Les historiens valsesians retiennent le XVIe siècle comme une période marquée par de nombreux troubles et de nombreux conflits pour les habitants de la vallée. Au début du XVIe siècle, à la mort de Ludovic le More, les Français en possession de Milan taxèrent les Valsesians à hauteur de mille ducats d’or. Or ces derniers refusèrent de payer en raison de leurs privilèges. La taxe fut alors diminuée et passa à 1200 lires impériales. Les Français confirmèrent également le statut autonome de la vallée. Or le conflit entre la France et les Sforza aura des conséquences sur la Valsesia. En effet des groupes sympathisants pour l’un ou l’autre camp vont faire leur apparition. Suite à de nombreux conflits sanglants dont Varallo fut le sanglant théâtre entre 1518 et 1520, le 23 Octobre 1521, la paix fut signée entre les Français et les Valsesians. À la mort de Francesco II Sforza qui avait repris le pouvoir à Milan, Charles Quint pris possession du royaume. Ainsi la Valsesia fut rattachée à l’Empire espagnol. Malgré ce nouveau changement politique, les antiques privilèges de la vallée furent confirmés en 1538. À cette époque apparaît également la milice de la vallée (« milizia valsesiana ») formée d’hommes âgés de 17 à 70 ans mis à disposition par les communes et qui était chargée de maintenir l’ordre public. En cas d’attaque une levée générale permettait de réunir une petite force de défense.

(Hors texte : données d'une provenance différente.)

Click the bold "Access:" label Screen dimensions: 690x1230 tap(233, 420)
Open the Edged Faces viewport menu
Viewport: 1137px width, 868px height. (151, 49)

Durant le XVIIe siècle la Valsesia est concernée par la guerre entre l’Espagne, la France et le Duché de Savoie. Les milices valsesianes combattent aux côtés de l’armée espagnole. En 1633, Giuseppe Sceti chef de la milice de Campertogno combat aux côtés de Pietro Fassola à Borgosesia. Alors que quelques années plus tard Clemente Giacobino de Campertogno protége le passage du col du Valdobbia face aux milices du Comte d’Aoste. En 1659, la guerre prend fin car la paix est signée entre les trois belligérants. Ce siècle est également marqué par la peste qui entre 1620 et 1630 fit des ravages en Lombardie et dans la Vallée de Sesia.

Au début du XVIIIe siècle, la vallée passe sous le règne de la maison de Savoie dirigée par Vittorio Amedeo suite aux accords signés en 1707 avec l’empereur Léopold. Lorsque que le représentant de la Maison de Savoie le sénateur et comte Filippo Domenico Beraudo da Pralormo se rend en Valsesia afin d’officialiser la possession des Savoie, il annonce que la région conserve ses privilèges et son autonomie. Il était autorisé

78 à « […] faire savoir à la vallée qu’elle jouira sous notre règne des mêmes privilèges dont elle a joui sous les autres […] »247. En 1799, la France annexe le Piémont est créé le

département de la Valsesia avec comme chef-lieu Vercelli.

Le XIXe siècle est marqué par l’invasion de la vallée par les troupes de Napoléon. Après la bataille de Marengo (14 Juin 1800) et suite au décret du 7 Septembre la rivière Sesia délimite la frontière entre la France (dans le Piémont) et l’Italie (liée à Milan). Ce découpage provoque la séparation de nombreuses communautés dont Campertogno par exemple qui a une partie française et une partie italienne. À partir de 1804, les Français contrôlaient les passages à la frontière et imposaient des taxes. En 1814 les allemands prirent le contrôle de la vallée et le 21 Mai la maison de Savoie repris possession des terres et Victor Emmanuel supprima la frontière française. En 1818, la Valsesia devient province, en 1836 elle n’est plus considérée comme une province et dépend alors de la juridiction de Novara. En 1844 suite aux réclamations des Valsesians elle redevient province. En 1848 sont définitivement abolis tous les privilèges dont jouissait la population248. Aujourd’hui la Valsesia fait partie de la Province de Vercelli.